Dinnick is a member of BAFTA, the Writers Guild of Great Britain and the Royal Television Society and a Patron of the Children's Media Foundation.

== Journalism ==
Dinnick started his writing career on the local newspaper Esher News and Mail in 1986. He then specialised in business journalism, working on publications such as Director (the magazine published by the Institute of Directors) and Real Business as part of their editorial teams.

In the late 1990s, he moved to Internet Magazine.

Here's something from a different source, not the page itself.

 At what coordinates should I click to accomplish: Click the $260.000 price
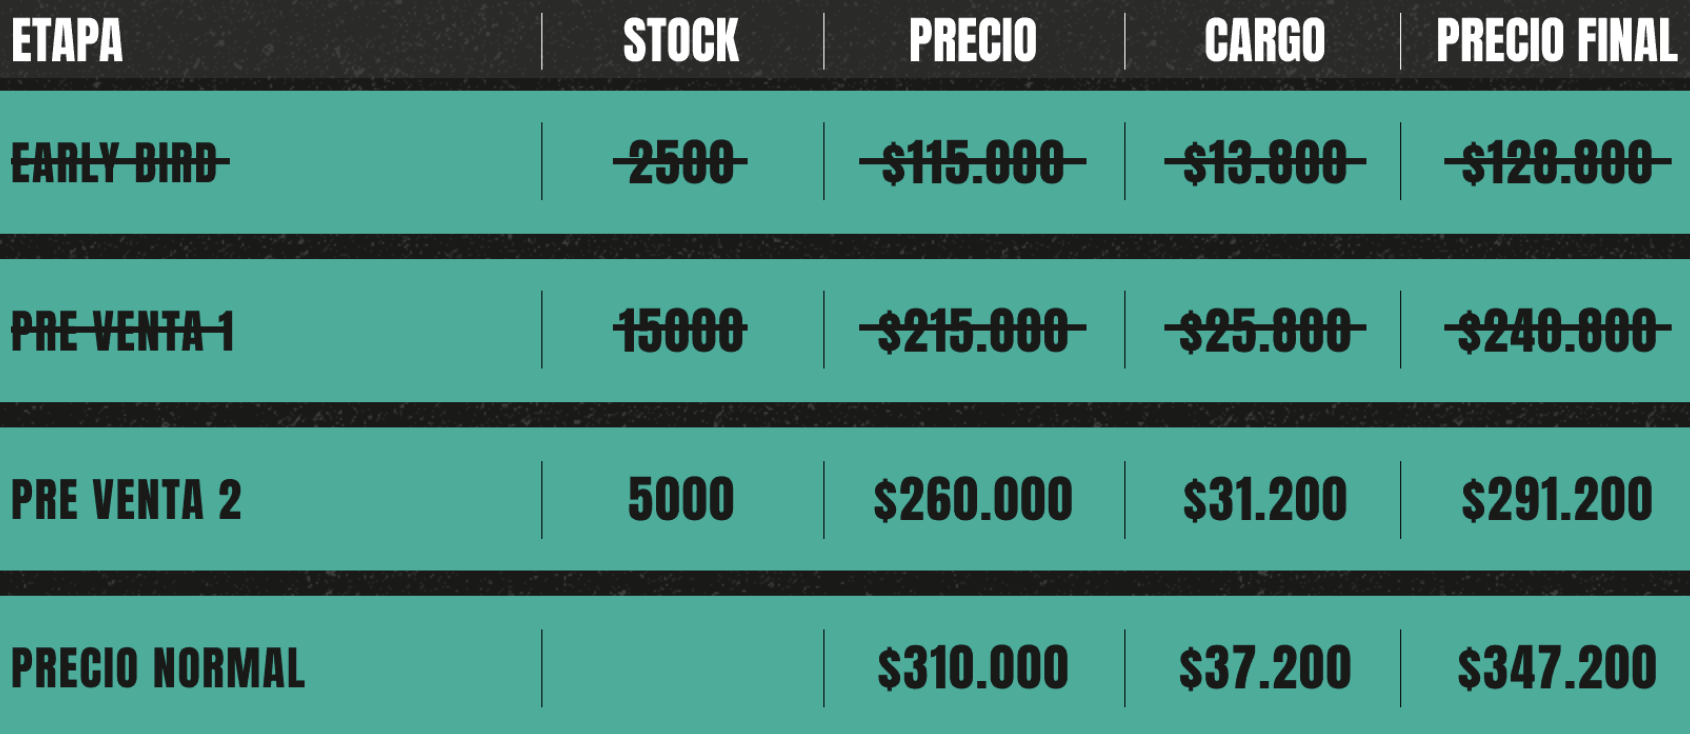(x=973, y=500)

During this time he appeared on numerous TV and radio programmes as well as newspapers and industry web sites talking about internet-related matters. He was also shortlisted for the PPA's PTC New Journalist of the Year Award in 1999.

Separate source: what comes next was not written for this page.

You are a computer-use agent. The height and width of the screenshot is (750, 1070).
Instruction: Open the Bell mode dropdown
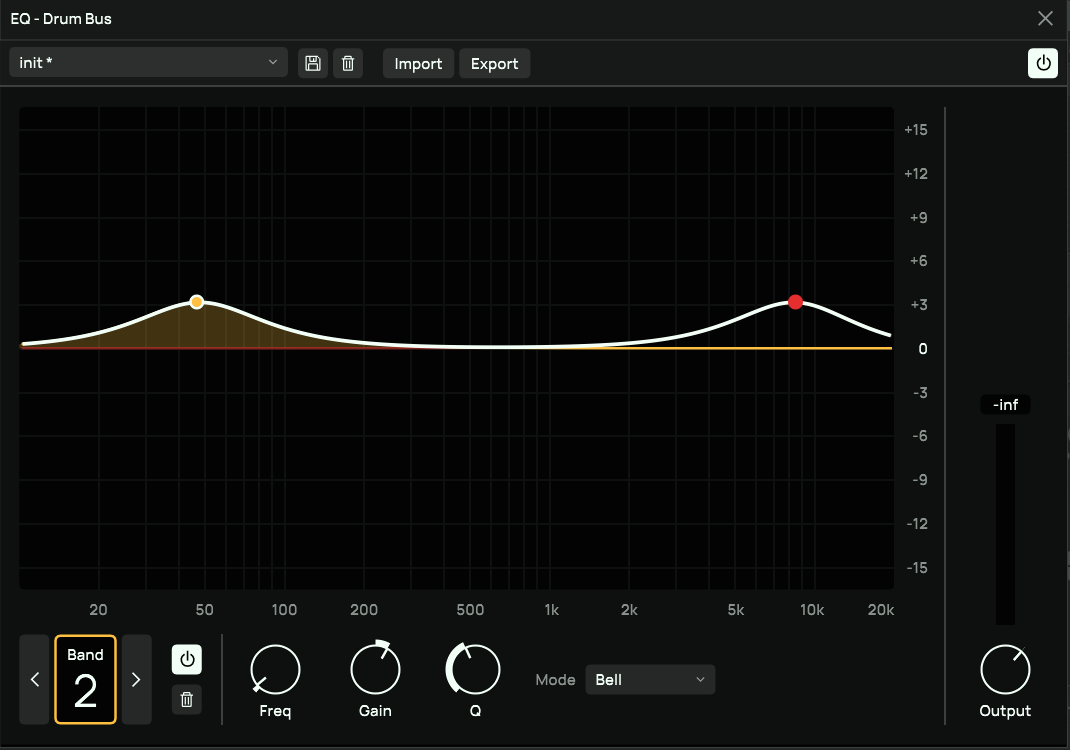[650, 680]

Later he went on to work on the City desk of the Sunday Express and chaired the Government Committee on Web Design Best Practice in 2002/3.

==TV writing career==
Dinnick is the winner of the 2012 BBC Writersroom opportunity to create a new show and to write for TV on the BBC and went on to write for the CBeebies TV shows Tree Fu Tom and Go Jetters (for which he won a British Screenwriters' Award).

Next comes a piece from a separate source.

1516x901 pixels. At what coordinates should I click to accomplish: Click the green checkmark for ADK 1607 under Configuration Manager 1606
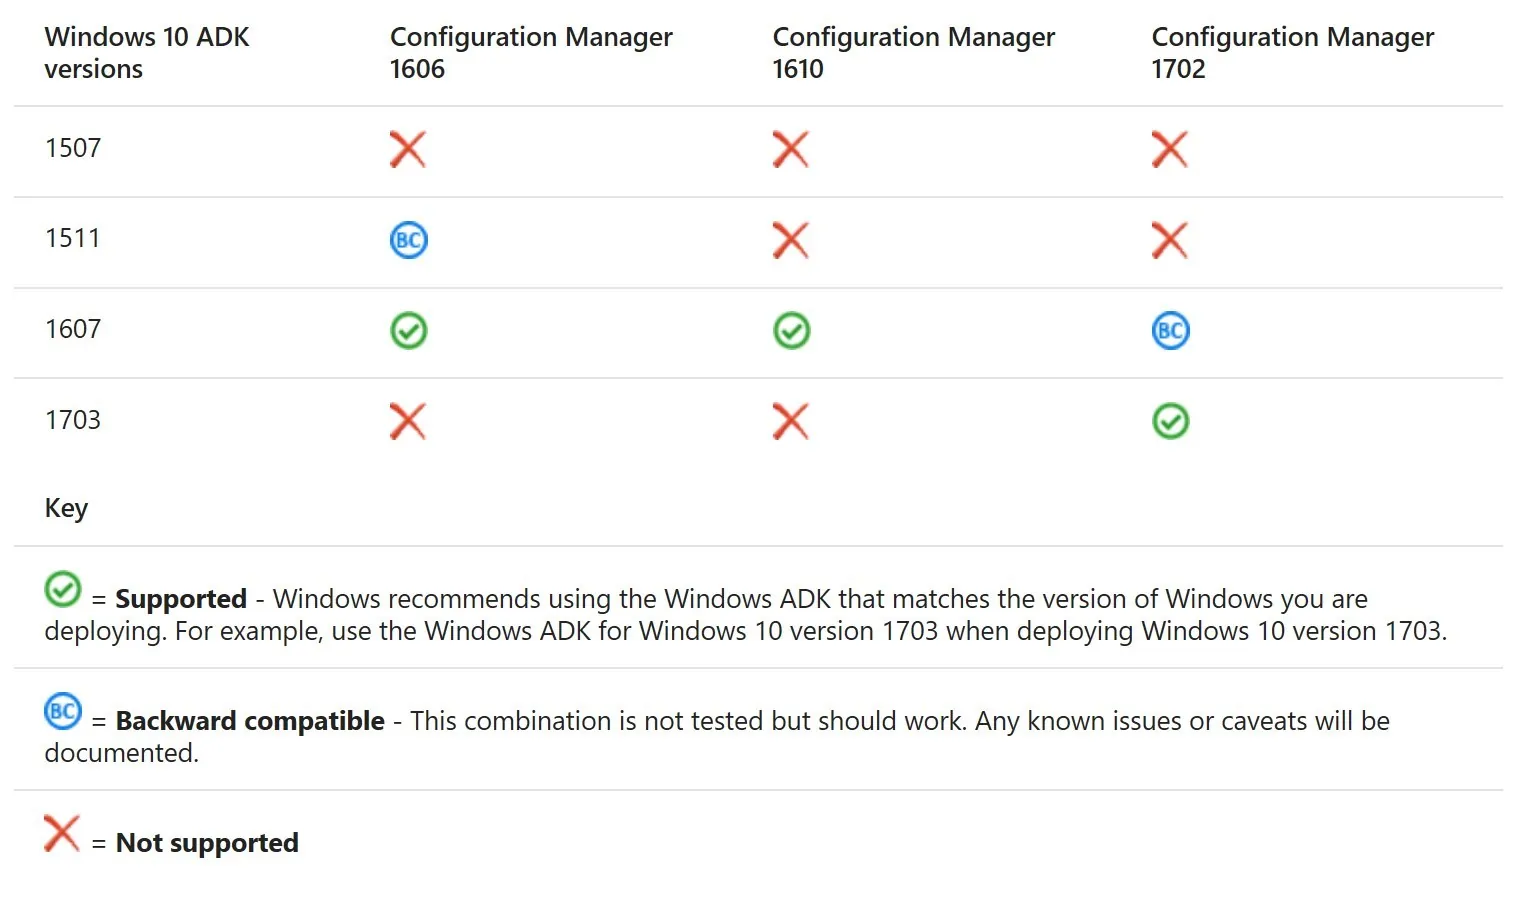(x=408, y=331)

He has worked on developing shows for many companies including NBC and Mind Candy's shelvedMoshi Monsters TV show. He was one of six finalists in a 2014 BBC Academy opportunity to workshop a script for Waterloo Road. In 2015 Dinnick became Head Writer on the new Disney TV show Eena Meena Deeka and in-development action adventure show Captain Extraordinary. He also served as a BAFTA Judge for Children’s Drama in 2013, and Children’s Pre-School Animation in 2019. In between he produced a session for the 2014 Children's Media Conference.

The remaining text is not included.